» **Task material**:
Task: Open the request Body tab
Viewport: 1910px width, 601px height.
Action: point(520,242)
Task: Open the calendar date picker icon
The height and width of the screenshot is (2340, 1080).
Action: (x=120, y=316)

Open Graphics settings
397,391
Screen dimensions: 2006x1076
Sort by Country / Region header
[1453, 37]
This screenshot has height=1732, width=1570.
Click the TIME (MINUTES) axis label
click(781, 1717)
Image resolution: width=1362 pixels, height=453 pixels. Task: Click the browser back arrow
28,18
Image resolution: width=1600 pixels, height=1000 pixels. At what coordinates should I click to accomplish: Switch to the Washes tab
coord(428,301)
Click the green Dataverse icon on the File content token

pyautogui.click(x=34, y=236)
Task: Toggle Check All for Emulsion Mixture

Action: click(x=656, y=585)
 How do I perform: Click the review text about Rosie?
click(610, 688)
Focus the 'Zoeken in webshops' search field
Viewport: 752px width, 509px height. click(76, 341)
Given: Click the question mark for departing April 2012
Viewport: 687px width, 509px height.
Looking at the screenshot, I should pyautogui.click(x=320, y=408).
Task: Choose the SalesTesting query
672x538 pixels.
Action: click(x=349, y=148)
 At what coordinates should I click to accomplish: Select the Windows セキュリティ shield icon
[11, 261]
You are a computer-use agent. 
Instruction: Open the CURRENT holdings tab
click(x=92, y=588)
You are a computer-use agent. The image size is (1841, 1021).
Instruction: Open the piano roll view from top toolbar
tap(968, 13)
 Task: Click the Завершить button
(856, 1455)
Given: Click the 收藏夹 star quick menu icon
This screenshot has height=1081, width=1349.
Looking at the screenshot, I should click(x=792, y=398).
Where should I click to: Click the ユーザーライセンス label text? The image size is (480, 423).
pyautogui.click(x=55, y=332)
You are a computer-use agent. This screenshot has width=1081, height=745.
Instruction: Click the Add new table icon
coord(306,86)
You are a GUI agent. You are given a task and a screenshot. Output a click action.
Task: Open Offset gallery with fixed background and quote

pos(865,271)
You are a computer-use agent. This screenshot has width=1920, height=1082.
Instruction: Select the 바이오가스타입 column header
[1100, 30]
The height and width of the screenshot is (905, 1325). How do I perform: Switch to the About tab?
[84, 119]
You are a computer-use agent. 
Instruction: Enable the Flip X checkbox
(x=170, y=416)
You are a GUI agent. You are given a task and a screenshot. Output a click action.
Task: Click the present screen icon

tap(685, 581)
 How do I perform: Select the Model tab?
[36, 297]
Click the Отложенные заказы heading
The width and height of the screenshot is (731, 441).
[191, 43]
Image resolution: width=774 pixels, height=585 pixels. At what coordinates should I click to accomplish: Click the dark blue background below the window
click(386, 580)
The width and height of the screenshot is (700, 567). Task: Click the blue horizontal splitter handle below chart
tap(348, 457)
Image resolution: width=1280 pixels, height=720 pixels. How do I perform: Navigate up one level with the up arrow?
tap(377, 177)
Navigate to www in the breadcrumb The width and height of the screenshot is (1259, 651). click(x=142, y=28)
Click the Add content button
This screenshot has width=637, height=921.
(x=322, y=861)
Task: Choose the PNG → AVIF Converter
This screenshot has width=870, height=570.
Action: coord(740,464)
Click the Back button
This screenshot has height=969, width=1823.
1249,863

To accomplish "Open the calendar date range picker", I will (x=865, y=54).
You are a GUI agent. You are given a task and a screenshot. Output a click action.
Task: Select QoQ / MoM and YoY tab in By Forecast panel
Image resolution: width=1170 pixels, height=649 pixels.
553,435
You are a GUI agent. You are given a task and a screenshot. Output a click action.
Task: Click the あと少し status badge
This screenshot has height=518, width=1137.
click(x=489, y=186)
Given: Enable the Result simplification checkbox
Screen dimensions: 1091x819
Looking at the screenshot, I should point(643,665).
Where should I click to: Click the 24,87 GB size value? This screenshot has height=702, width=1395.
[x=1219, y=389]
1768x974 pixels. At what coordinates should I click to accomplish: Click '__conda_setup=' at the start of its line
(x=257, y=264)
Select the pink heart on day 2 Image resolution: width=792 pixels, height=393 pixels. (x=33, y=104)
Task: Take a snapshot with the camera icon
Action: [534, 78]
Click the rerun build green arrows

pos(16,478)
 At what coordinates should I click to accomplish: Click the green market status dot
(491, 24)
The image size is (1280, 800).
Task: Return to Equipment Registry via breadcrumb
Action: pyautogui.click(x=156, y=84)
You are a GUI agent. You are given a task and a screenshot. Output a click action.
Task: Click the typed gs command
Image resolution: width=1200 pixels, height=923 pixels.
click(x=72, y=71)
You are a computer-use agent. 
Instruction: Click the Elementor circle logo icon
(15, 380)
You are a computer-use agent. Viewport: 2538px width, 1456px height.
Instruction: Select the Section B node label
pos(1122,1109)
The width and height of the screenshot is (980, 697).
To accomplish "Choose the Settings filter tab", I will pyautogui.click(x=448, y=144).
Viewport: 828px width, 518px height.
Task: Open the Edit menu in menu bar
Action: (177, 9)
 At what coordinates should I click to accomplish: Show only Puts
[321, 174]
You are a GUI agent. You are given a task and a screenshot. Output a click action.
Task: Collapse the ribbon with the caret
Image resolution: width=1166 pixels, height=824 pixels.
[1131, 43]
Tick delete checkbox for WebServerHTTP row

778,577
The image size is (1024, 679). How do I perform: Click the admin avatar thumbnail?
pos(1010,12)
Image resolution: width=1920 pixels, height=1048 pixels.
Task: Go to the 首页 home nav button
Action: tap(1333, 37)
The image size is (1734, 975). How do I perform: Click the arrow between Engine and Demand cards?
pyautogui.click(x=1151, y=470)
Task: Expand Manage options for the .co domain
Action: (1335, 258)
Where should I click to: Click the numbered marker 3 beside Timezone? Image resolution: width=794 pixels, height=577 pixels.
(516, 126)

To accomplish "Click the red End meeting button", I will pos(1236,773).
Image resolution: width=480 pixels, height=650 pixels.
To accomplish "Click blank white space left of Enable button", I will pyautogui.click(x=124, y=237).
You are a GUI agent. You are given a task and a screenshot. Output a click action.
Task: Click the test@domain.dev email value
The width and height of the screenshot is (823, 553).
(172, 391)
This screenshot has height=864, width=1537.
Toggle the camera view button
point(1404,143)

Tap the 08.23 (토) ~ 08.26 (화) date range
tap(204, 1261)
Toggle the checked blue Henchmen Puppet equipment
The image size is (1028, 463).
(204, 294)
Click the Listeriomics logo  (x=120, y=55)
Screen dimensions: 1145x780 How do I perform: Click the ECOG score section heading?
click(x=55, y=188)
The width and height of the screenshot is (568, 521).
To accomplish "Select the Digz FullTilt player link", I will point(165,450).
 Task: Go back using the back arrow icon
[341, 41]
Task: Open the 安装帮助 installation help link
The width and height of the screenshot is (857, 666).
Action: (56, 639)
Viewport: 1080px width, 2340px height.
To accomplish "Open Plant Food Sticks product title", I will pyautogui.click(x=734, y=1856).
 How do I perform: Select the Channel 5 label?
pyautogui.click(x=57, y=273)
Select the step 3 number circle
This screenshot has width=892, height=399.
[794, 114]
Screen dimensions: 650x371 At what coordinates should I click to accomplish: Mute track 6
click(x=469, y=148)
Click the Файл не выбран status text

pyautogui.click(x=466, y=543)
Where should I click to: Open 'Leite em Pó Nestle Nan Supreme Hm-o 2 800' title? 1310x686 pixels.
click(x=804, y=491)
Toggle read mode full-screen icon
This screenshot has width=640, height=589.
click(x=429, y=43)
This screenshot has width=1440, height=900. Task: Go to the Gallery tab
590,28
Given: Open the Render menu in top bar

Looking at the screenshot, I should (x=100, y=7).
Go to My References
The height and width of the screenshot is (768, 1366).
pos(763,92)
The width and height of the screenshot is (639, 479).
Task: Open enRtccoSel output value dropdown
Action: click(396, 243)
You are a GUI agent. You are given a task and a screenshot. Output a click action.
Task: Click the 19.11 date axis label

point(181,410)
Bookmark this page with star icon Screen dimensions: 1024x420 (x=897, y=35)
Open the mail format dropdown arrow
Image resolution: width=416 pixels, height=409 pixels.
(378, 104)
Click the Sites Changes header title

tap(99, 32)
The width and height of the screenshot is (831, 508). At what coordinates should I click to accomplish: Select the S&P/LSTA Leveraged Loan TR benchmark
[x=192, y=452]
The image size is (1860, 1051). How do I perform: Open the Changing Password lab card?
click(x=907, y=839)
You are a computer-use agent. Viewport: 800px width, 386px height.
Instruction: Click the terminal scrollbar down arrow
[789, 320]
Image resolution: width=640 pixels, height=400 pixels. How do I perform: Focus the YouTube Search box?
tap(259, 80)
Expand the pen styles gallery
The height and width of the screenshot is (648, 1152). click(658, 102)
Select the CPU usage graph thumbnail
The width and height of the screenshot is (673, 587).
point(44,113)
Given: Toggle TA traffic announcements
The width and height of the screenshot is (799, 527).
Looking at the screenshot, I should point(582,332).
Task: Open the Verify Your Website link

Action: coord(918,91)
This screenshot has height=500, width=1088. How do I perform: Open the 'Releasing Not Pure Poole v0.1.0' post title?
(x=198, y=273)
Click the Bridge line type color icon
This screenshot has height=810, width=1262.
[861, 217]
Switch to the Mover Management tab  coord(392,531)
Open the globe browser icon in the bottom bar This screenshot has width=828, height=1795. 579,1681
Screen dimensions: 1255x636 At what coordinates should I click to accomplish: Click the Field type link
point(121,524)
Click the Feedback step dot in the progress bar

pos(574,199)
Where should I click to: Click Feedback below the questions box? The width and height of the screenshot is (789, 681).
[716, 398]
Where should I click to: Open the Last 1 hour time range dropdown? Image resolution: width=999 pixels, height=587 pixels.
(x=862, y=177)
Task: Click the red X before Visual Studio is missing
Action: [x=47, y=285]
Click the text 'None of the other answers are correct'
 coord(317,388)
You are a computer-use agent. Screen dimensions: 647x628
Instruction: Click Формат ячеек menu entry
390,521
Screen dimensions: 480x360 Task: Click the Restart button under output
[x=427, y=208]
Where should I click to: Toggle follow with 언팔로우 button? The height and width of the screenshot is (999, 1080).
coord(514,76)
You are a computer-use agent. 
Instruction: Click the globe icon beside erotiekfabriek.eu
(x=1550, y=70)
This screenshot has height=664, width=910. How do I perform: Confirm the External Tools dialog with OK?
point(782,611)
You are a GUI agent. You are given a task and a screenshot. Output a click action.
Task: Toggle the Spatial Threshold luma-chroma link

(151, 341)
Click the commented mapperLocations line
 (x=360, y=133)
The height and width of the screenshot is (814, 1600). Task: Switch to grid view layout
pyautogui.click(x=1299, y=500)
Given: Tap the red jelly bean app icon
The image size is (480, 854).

» **Exercise directions**: Only a number is wanted here: how many lines in the entries contain the word "calendar"?

» **Result for this task**: 2